Benkirane es un líder pragmático y moderado que hace una política económica liberal y de lucha contra la corrupción, mientras es claramente conservador en lo social, en sintonía con la mayoría sociológica del país. Pero la participación electoral ha sido muy baja porque en realidad a los marroquíes les importa poco quién es el primer ministro, pues saben que el poder está en manos del rey, como ha estado siempre. Cuando Mohamed VI vio llegar la Primavera Árabe se adelantó con habilidad y reformó la Constitución, instituyendo el Islam como religión del Estado (con control de las mezquitas a cargo de un ministerio que vigila los púlpitos), estableciendo la igualdad formal de géneros, reconociendo la lengua amazigh (bereber), y con otras medidas bien recibidas y que no tocaban el fondo del asunto: que el poder siga en manos del monarca, que es quien preside los consejos de ministros, puede disolver el parlamento, se reserva la gestión del Sáhara, y nombra los ministros de Exteriores, Interior y Justicia, que dependen directamente de él y no del primer ministro. Su legitimidad se basa en la religión y esto le da enorme fuerza pues es Emir al Muminim («príncipe de los creyentes») y descendiente directo del Profeta, lo que quiere decir que el rey goza a los ojos de muchos compatriotas (casi un 50% son analfabetos) de un estatus cuasi divino que cubre con su manto las decisiones que toma, de forma que aunque las de carácter político puedan ser criticadas, en realidad nadie osa hacerlo.

El rey es además el principal empresario del país a través de la sociedad SNI (Societé Nationale d'Investissement), de la que palacio controla el 60% y que vale algo más que el 3% del PIB de Marruecos.
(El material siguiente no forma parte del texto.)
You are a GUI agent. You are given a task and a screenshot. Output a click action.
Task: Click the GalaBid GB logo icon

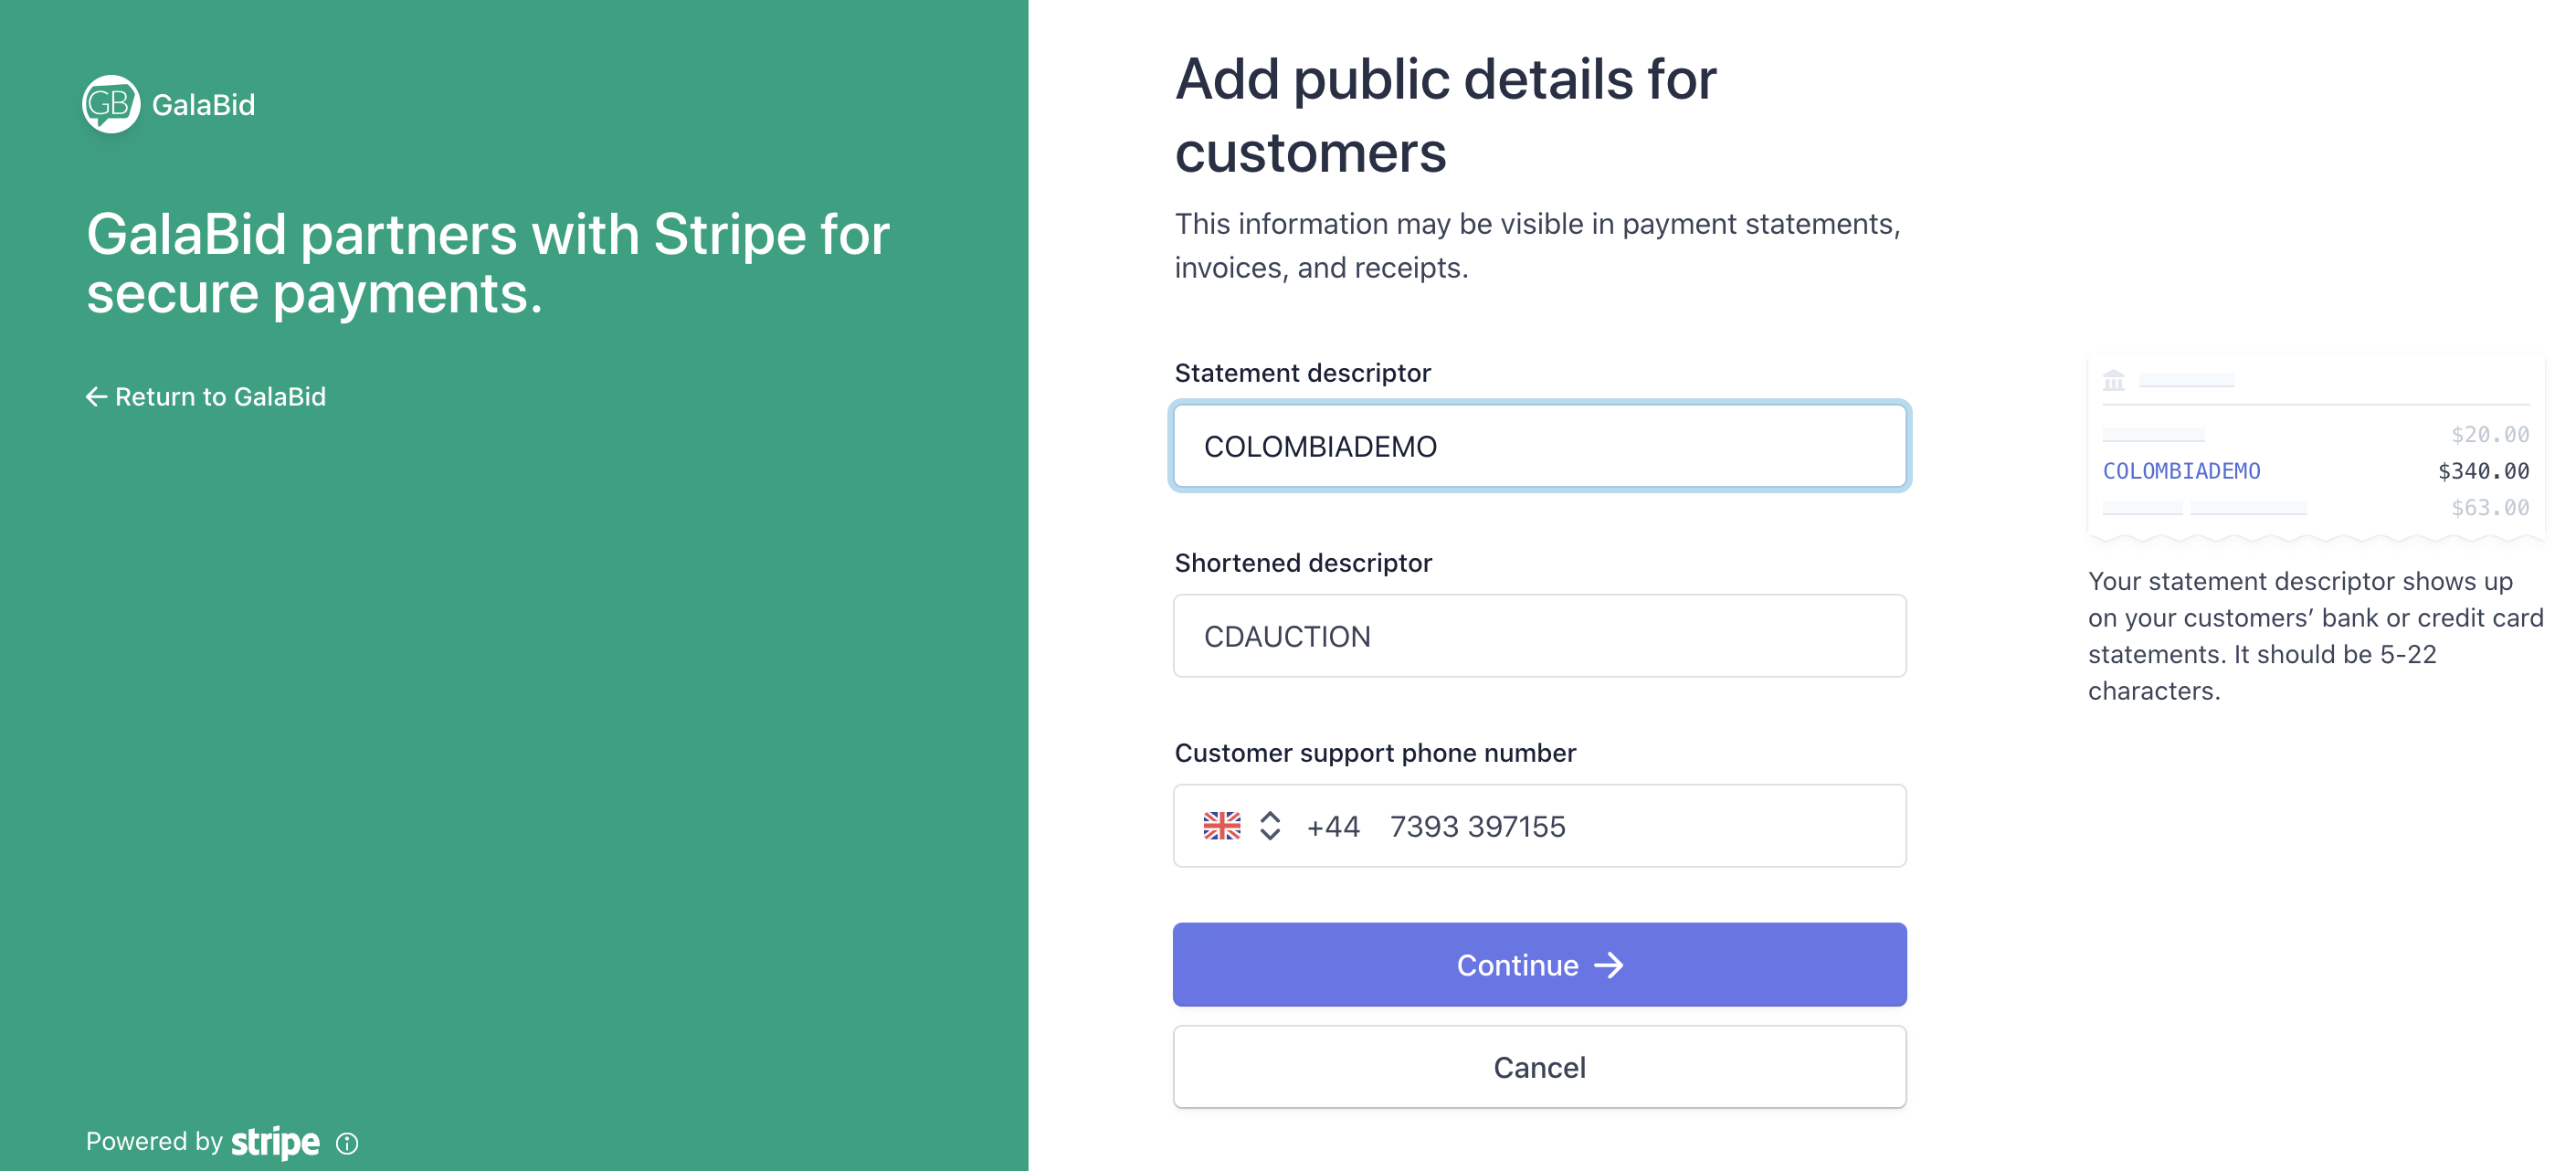pyautogui.click(x=110, y=103)
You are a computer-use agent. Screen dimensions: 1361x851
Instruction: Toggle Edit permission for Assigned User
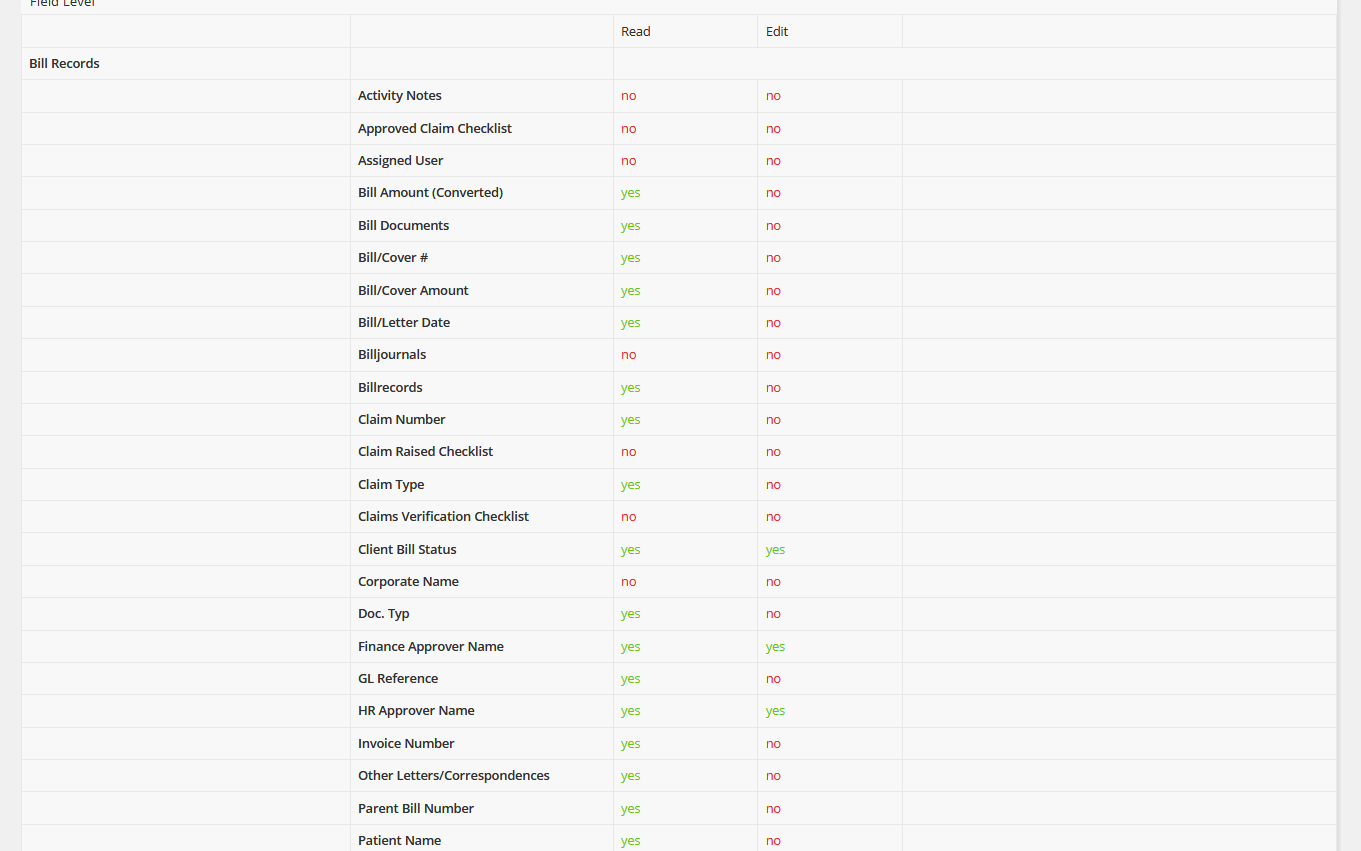click(773, 161)
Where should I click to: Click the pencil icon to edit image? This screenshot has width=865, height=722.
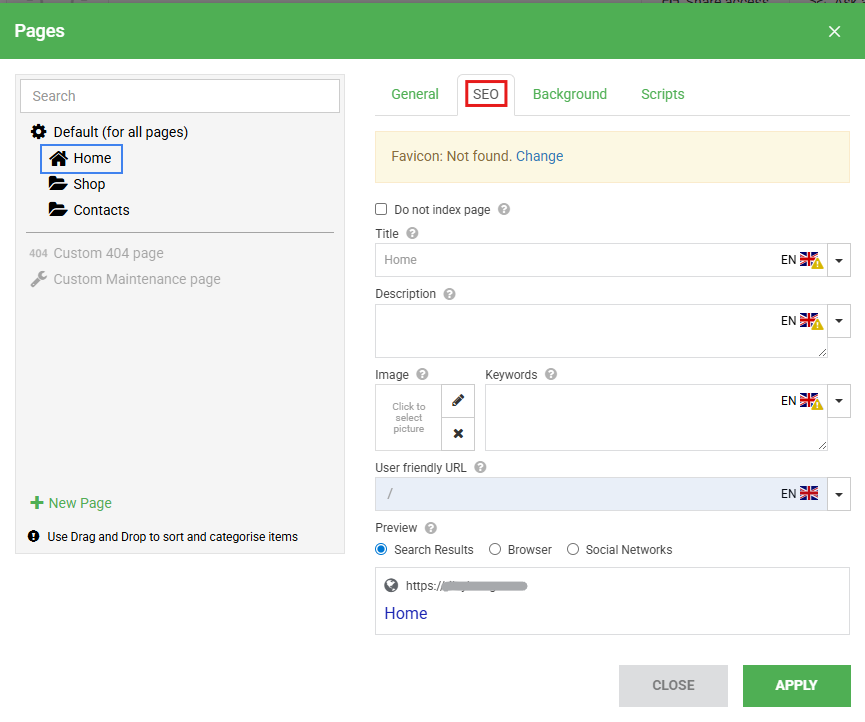[x=458, y=400]
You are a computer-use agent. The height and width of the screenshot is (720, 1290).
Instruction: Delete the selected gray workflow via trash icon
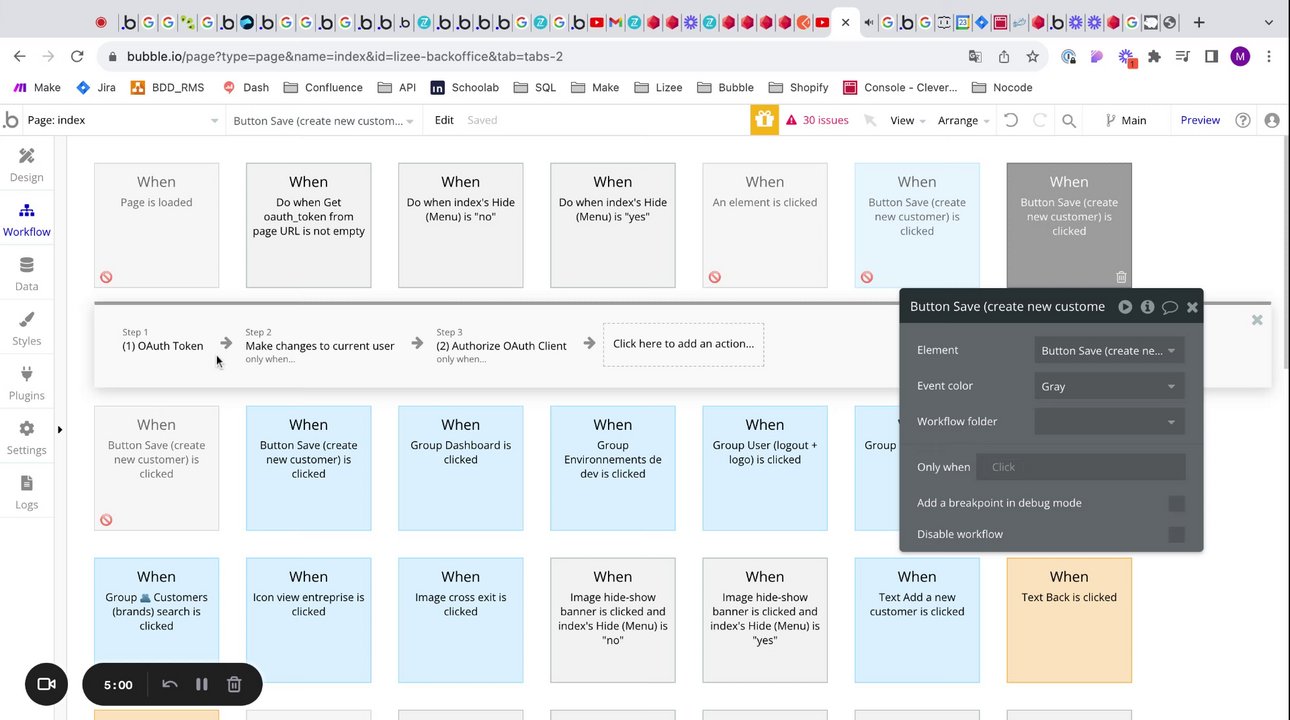(x=1121, y=277)
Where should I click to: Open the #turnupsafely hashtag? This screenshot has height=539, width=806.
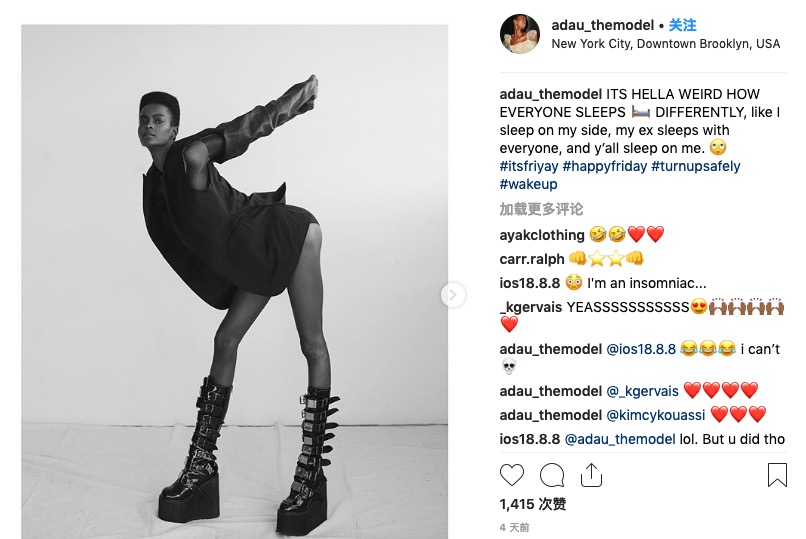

Además posee palacios en todas las ciudades importantes (la corte es itinerante y los ministros se desplazan para despachar con su majestad), y es el principal latifundista. Su fortuna personal la estima la revista Forbes en torno a los 6.000 millones de dólares. Su poder es omnímodo y toda crítica a su persona está prohibida.

Dicho esto, no cabe duda de que a su manera el rey Mohamed VI es un modernizador que trata de mejorar la vida de sus súbditos sin menoscabar sus prerrogativas reales y eso lo nota cualquiera que haya visitado Marruecos con unos años de intervalo. Mejores carreteras, electrificación, teléfonos, transportes, escuelas y alfabetización, hospitales, urbanización, mejoría del nivel de vida... que conviven con la pervivencia de chabolas que el régimen trata de ocultar como ha hecho siempre, elevando muros en derredor; con un preocupante número de licenciados en paro que se manifiestan desde hace años delante del Parlamento en demanda de trabajo; con estrecho control de la prensa; con policías omnipresentes y con un número cada vez mayor de mujeres tapadas, algo que se veía muy poco hace quince años. Esta islamización progresiva se nota en los ayunos de Ramadán, que todo el mundo respeta en público, en que no se sirve vino o alcohol en las comidas oficiales (en privado es otra cosa) y en el vestir de ellos y, sobre todo, de ellas.

Marruecos camina hacia la democracia aunque lo hace a su manera, dentro de sus tradiciones y a su ritmo, y debemos ayudarle pues nada nos conviene más que tener al sur un vecino estable, democrático y desarrollado.